> [Task details] Nothing but the lines from the one containing "Given: Mute the" through the end of the data should be retyped, exactly as they stand, and pictures should not be retyped.

*** Material for this task ***

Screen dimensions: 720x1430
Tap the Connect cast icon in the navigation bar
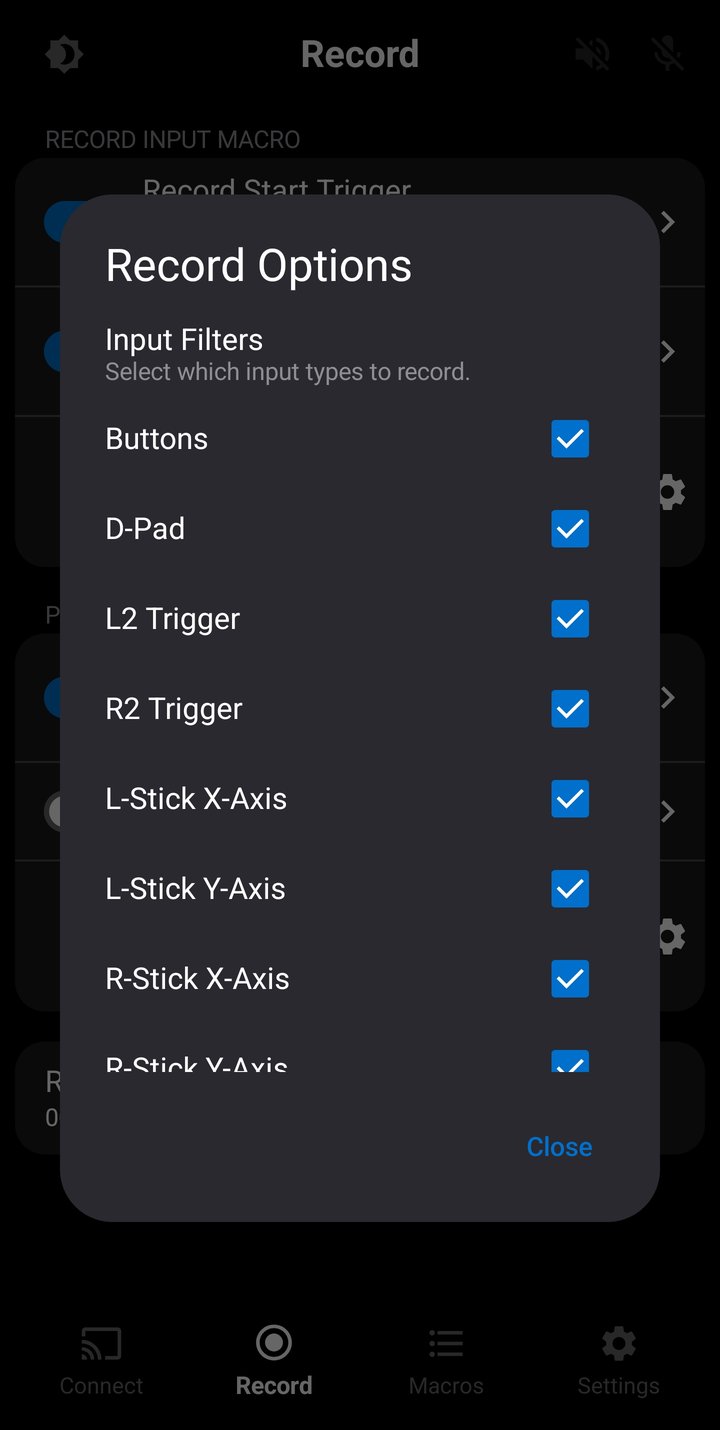[x=100, y=1343]
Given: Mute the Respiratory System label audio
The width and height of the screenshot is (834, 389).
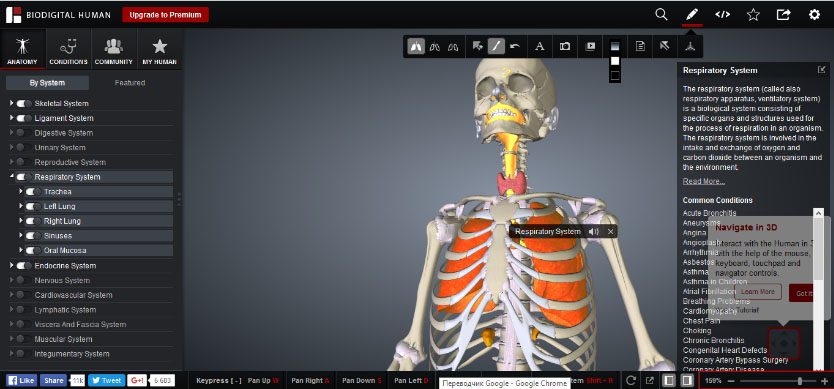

*** End of Material for this task ***

> [Answer to this exercise]
Given: Mute the Respiratory System label audio
The width and height of the screenshot is (834, 389).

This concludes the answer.